## DOCUMENT

▬▬▬▬▬▬▬▬▬▬

The Caruana Galizia family’s regular police protection ended in 2013 when commissioner John Rizzo was moved out of the police force, Peter Caruana Galizia told a public inquiry on Friday.
Dr Caruana Galizia, whose wife Daphne was assassinated in October 2017, told the inquiry that the family initially had an officer stationed outside their Bidnija home day and night, with protection then switching to regular patrols every few hours.
Protection was needed because the family had had to contend with several incidents of violence, he noted. Their house’s front door had once been set on fire and their dog’s throat slashed, he recalled. Another time, their son found tyres ablaze outside their home.
“We lived for weeks with police behind our doors,” he said.
That all stopped when Mr Rizzo stopped serving as police commissioner in 2013, he said.
Mr Rizzo served as police commissioner for 12 years and was replaced by Peter Paul Zammit shortly after the Labour Party was elected into government. The police force would go on to switch commissioners three times in the subsequent three years, with Ray Zammit, Michael Cassar and the current incumbent, Lawrence Cutajar, all serving in the post.

▬▬▬▬▬▬▬▬▬▬

Stored dataset items
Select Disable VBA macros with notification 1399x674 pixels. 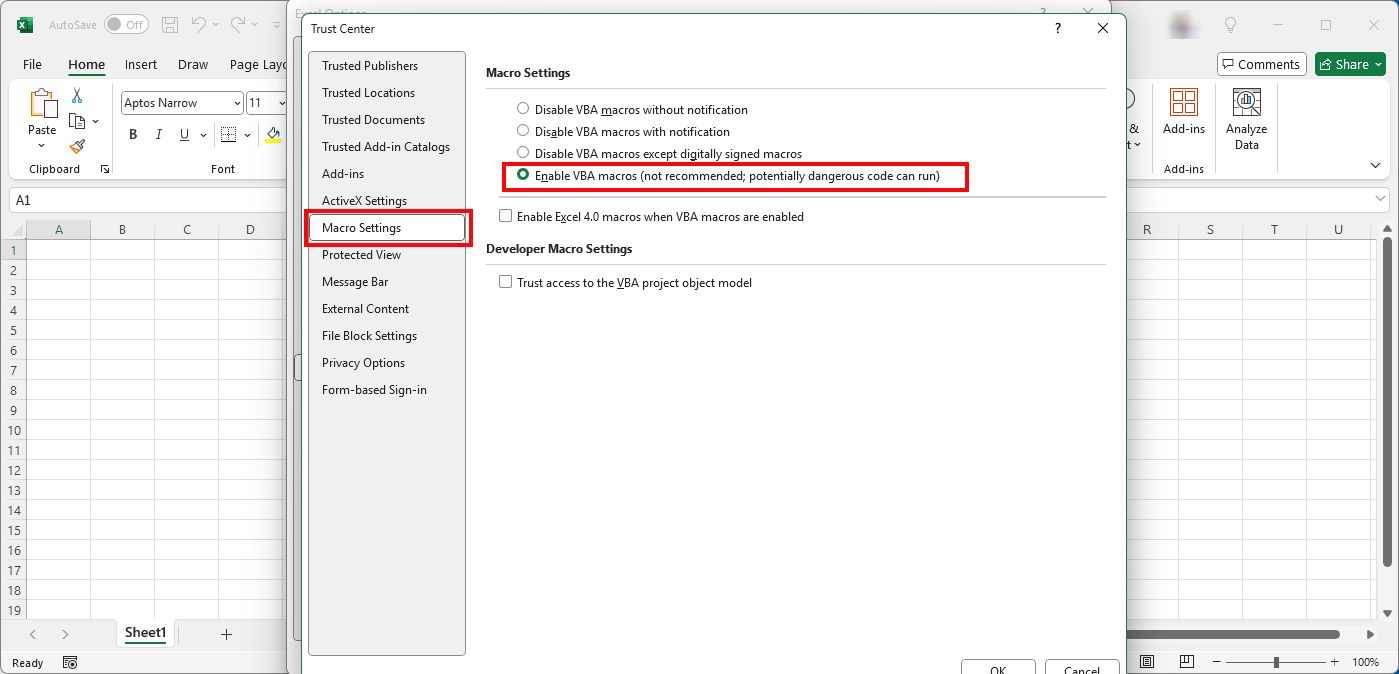[523, 131]
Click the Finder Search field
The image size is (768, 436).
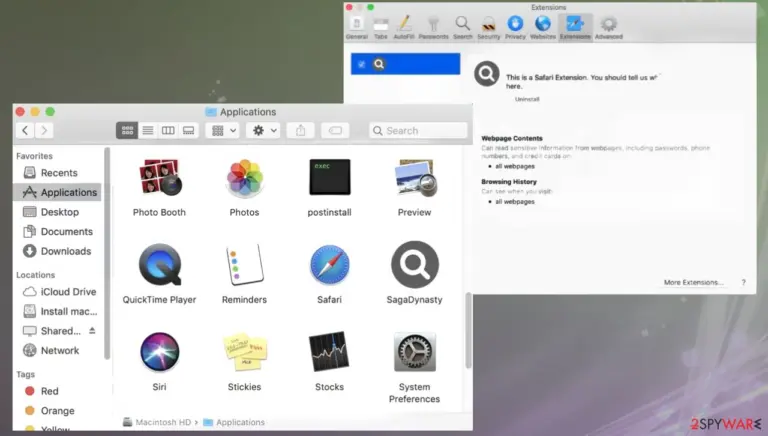pos(418,130)
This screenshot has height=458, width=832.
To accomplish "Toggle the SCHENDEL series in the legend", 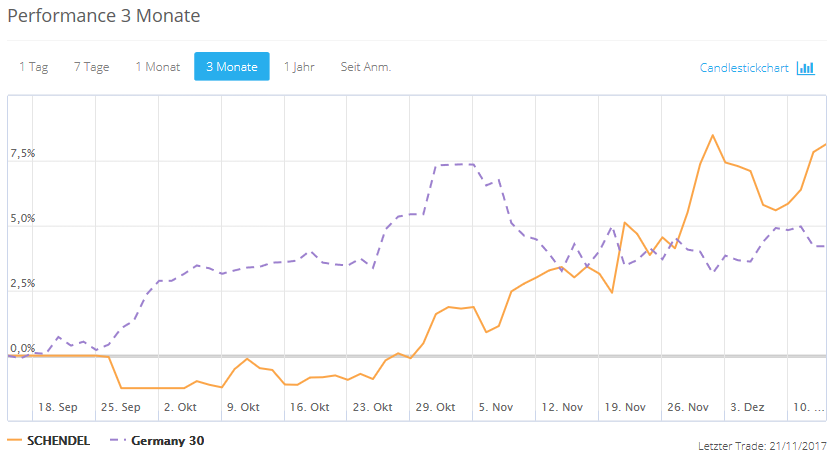I will pos(58,440).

▬▬▬▬▬▬▬▬▬▬

## REQUIRED TASKS
**1.** Revise the article on the Caruana Galizia family's police protection from "Protection was needed" up to and including "in the post.", putting "John Rizzo" wherever "Mr Rizzo" appears.
**2.** According to the article on the Caruana Galizia family's police protection, for how many years did Mr Rizzo serve as police commissioner?
This material has no connection to the article on the Caruana Galizia family's police protection.

## THE RESULTS
**1.**
Protection was needed because the family had had to contend with several incidents of violence, he noted. Their house’s front door had once been set on fire and their dog’s throat slashed, he recalled. Another time, their son found tyres ablaze outside their home.
“We lived for weeks with police behind our doors,” he said.
That all stopped when John Rizzo stopped serving as police commissioner in 2013, he said.
John Rizzo served as police commissioner for 12 years and was replaced by Peter Paul Zammit shortly after the Labour Party was elected into government. The police force would go on to switch commissioners three times in the subsequent three years, with Ray Zammit, Michael Cassar and the current incumbent, Lawrence Cutajar, all serving in the post.

**2.** 12 years